How this looks in practice
A California homeowner considering a proprietary reverse mortgage should verify the exact product, state rules, property value, and underwriting requirements before relying on this rule.
Key numbers
- 100% (as of 2026)
4. How does HomeSafe calculate asset dissipation income?
Answer: HomeSafe calculates monthly asset dissipation income by dividing total adjusted asset value by remaining life expectancy in months.
Source: HomeSafe_Underwriting_Manual.pdf, Financial Assessment, page 57, current as of 2026.
How this looks in practice
A California homeowner considering a proprietary reverse mortgage should verify the exact product, state rules, property value, and underwriting requirements before relying on this rule.
5. What does HomeSafe financial assessment review?
Answer: HomeSafe requires a financial assessment that reviews acceptable credit history, property charge payment history, income, residual income, and assets.
Source: HomeSafe_Underwriting_Manual.pdf, Financial Assessment, page 55, current as of 2026.
How this looks in practice
A California homeowner considering a proprietary reverse mortgage should verify the exact product, state rules, property value, and underwriting requirements before relying on this rule.
Frequently Asked Questions
Can strong property charge history help with HomeSafe approval?
One HomeSafe compensating factor requires the borrower to have directly paid property charges for at least 24 months without penalties.
Can gift funds count as HomeSafe income?
HomeSafe does not allow gift funds to be dissipated and used as income.
How much of non-taxable assets can count for HomeSafe asset dissipation?
HomeSafe counts 100% of savings, checking, CDs, Roth IRAs, and other assets not subject to federal taxes for asset dissipation.
How does HomeSafe calculate asset dissipation income?
HomeSafe calculates monthly asset dissipation income by dividing total adjusted asset value by remaining life expectancy in months.

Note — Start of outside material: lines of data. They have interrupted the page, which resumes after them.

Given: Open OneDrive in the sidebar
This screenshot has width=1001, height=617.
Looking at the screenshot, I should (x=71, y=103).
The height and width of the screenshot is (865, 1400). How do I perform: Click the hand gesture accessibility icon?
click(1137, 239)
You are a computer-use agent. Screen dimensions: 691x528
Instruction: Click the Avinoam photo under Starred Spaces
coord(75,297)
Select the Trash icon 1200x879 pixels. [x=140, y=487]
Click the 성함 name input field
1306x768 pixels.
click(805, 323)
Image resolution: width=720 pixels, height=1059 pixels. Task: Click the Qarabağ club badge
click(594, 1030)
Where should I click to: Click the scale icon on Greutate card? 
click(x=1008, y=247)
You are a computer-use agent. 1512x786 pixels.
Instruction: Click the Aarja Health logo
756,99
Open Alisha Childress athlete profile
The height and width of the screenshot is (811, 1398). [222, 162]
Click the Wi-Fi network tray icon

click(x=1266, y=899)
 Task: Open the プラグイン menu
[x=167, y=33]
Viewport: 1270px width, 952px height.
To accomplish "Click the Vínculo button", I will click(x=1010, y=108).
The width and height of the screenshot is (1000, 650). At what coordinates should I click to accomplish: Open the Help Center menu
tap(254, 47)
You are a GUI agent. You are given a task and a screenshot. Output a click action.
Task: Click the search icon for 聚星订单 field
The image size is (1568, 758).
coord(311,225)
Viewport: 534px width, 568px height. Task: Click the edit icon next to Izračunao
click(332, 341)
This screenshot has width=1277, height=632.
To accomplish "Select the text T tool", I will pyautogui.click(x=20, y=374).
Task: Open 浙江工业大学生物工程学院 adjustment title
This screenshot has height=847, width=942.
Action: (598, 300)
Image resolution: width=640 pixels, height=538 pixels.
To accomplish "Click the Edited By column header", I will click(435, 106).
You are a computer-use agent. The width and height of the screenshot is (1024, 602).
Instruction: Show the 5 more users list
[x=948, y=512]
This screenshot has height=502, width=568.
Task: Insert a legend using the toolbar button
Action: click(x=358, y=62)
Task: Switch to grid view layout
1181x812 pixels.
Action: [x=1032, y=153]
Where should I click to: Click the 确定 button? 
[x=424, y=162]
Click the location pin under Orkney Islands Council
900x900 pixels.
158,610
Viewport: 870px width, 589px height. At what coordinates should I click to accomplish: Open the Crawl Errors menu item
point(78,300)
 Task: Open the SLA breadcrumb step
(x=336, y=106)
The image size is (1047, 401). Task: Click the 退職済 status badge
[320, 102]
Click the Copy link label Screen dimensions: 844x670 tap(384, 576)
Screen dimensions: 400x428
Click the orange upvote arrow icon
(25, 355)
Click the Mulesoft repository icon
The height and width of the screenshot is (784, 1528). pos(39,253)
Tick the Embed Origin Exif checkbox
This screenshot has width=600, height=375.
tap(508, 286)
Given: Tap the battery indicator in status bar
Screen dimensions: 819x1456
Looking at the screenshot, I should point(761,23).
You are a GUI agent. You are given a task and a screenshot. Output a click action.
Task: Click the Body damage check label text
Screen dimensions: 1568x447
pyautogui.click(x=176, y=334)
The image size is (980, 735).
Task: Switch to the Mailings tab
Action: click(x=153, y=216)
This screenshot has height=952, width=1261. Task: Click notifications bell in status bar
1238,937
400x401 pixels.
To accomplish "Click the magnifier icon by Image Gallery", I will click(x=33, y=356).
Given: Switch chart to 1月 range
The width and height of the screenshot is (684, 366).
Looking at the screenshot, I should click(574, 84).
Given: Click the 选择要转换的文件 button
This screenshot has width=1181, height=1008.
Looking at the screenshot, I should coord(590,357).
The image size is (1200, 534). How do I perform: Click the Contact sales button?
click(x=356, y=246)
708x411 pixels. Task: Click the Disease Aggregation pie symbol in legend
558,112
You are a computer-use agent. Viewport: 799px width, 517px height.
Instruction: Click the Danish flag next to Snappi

What does HomeSafe financial assessment review?
HomeSafe requires a financial assessment that reviews acceptable credit history, property charge payment history, income, residual income, and assets.
About Reverse Mortgage California
Reverse Mortgage California (NMLS# 2530594) is the consumer-facing DBA and brand of O1ne Mortgage Inc. George Kfoury (NMLS# 365129) has been licensed in the mortgage industry since 2003 and helps senior homeowners across California understand retirement mortgage options with clear, practical guidance.
📞 Phone: (909) 642-8258
🌐 Website: reversemortgagecali.com
About George Kfoury
George Kfoury (NMLS# 365129) is a licensed reverse mortgage specialist serving California homeowners. With extensive experience since 2003, George is dedicated to providing clear, practical guidance to seniors exploring their retirement mortgage options. He is committed to transparency and helping clients make informed decisions about their financial future.